Réflexions autour du statut de la radiodiffusion sur Internet

Juliette Aquilina


Il y a encore quelques années de cela, écouter la radio, regarder la télévision ou téléphoner outre-mer au moyen d’Internet relevait de la marginalité. Alors que l’arrivée de la " Web-TV " est annoncée avec enthousiasme, les radios diffusent déjà leurs programmes sur Internet. Il peut s’agir bien sûr des radios traditionnelles, qui n’ont pas hésité une seconde à diffuser sur le Net, mais aussi de stations qui n’émettaient auparavant aucun signal hertzien. Elles sont donc fraîchement issues du cyberespace !

A titre d’exemple, nous pouvons citer " No problemo ", l'une des premières radios françaises à être diffusée exclusivement sur Internet (après Orbital radio). Stéphane Lacombe de COMFM, la société de communication qui a lancé la radio, explique qu’"en France, le nombre de fréquences est limité alors qu’Internet est extensible à l’infini. (…) Diffuser une radio sur Internet offre une plus grande liberté de manœuvre et surtout ça coûte beaucoup moins cher".

Ces radios ne sont, pour le moment, assujetties à aucune réglementation particulière. Est-ce à dire que leurs contenus sont totalement libres ? Les lois classiques sur les télécommunications et les communications audiovisuelles sont-elles applicables ? Comment protéger le droit d’auteur, une fois de plus menacé ?

(AFP-Paris) Selon Hervé Bourges, président du CSA (Conseil Supérieur de l’Audiovisuel), Internet " n’est pas un média [mais] un protocole d’information ". Il ne constituerait donc qu’un support et " ce n’est pas à Internet même que les réglementations diverses touchant les contenus devront s’appliquer : [elles] s’appliqueront aux différents services apportés par Internet, selon leur nature ".

Le 17 mars dernier, le CSA a rendu publique une " plate-forme de réflexion mondiale " sur la régulation des services audiovisuels sur Internet, avant la tenue d’un sommet international des régulateurs prévu pour la fin de l’année 1999 à Paris, sous l’égide de l’UNESCO. M. Bourges a expliqué que cette plate-forme se voulait " la première pierre de la concertation internationale ", engagée avec 50 autres instances de régulation.
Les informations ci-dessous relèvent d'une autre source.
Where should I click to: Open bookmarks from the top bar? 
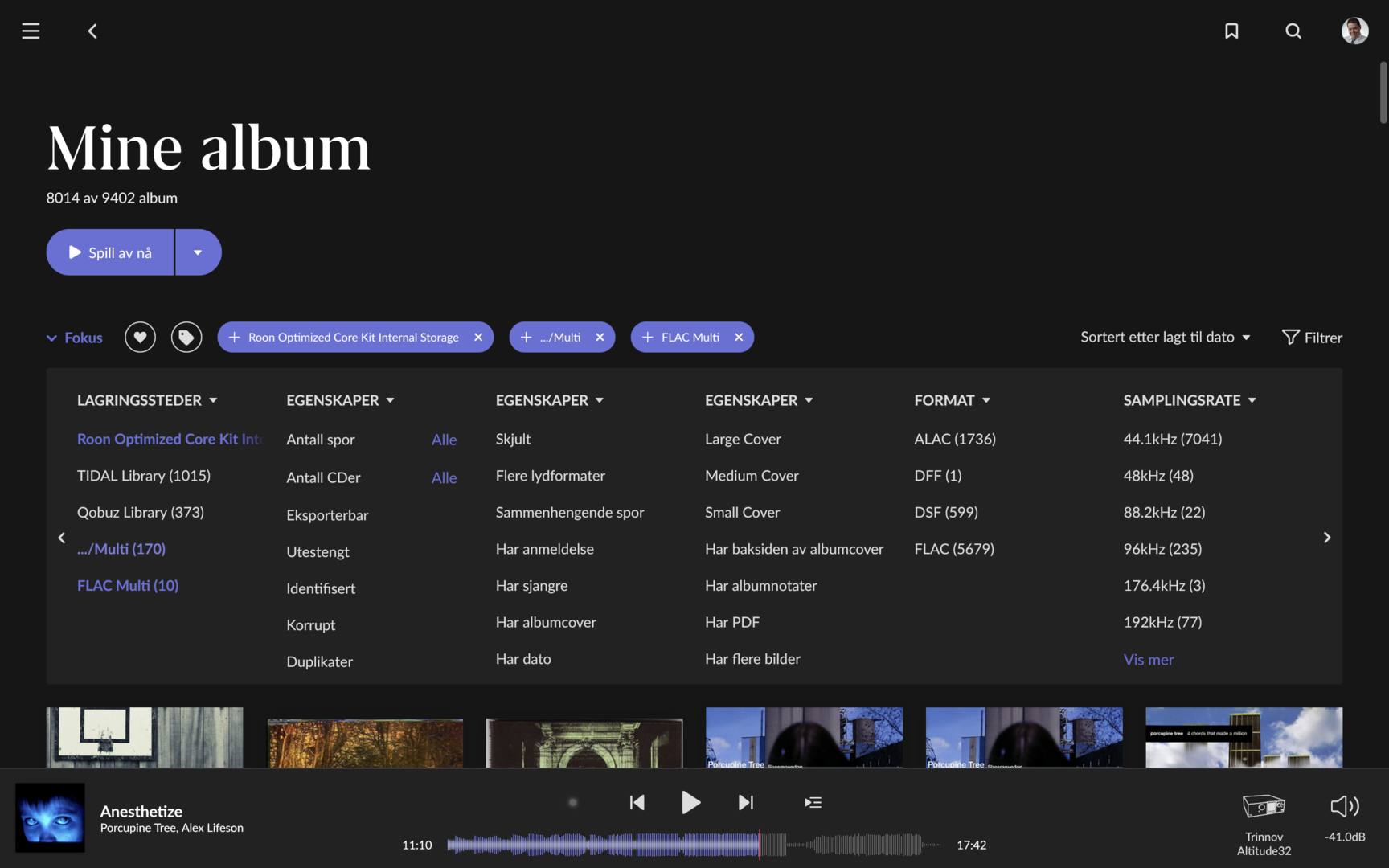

Le texte de huit pages, intitulé " Enjeux et problématique ", pose la question de savoir " si Internet oblige à repenser le régime juridique de la communication audiovisuelle ". Il distingue en outre " trois types de convergences : qu’est-ce qu’un service audiovisuel sur Internet ? A quel droit est-il soumis ? Qui est chargé de le faire respecter ? ".

C’est le même genre de réflexion qu’a entrepris au Canada le CRTC (Conseil de la Radiodiffusion et des Télécommunications Canadiennes) à travers un programme d’audiences publiques sur " les nouveaux médias ". Débuté en novembre 1998, ce vaste programme se proposait notamment d’amasser " une documentation exhaustive " sur le sujet et d’étudier " les répercussions profondes et l’importance des nouveaux médias ".

Le Devoir a consacré un dossier intitulé " Haute surveillance ", dans son édition de novembre 1998. L’article s’interrogeait sur la nature de ces nouveaux médias et le moyen de les réglementer. Il relevait à juste titre que la Loi sur la radiodiffusion avait été promulguée à une époque où la diffusion se faisait dans un cadre bien précis qu’on pouvait réglementer : les ondes hertziennes, puis le câble. Or, ce cadre a été complètement chamboulé avec l’apparition du multimédia et " la réalité ne nous fait pas plaisir parce qu’elle rend la réglementation comme nous la connaissons impuissante devant les nouveaux phénomènes technologiques ", fait remarquer Michel Dumais, créateur de la station de radio Interactif, exclusivement diffusée sur Internet.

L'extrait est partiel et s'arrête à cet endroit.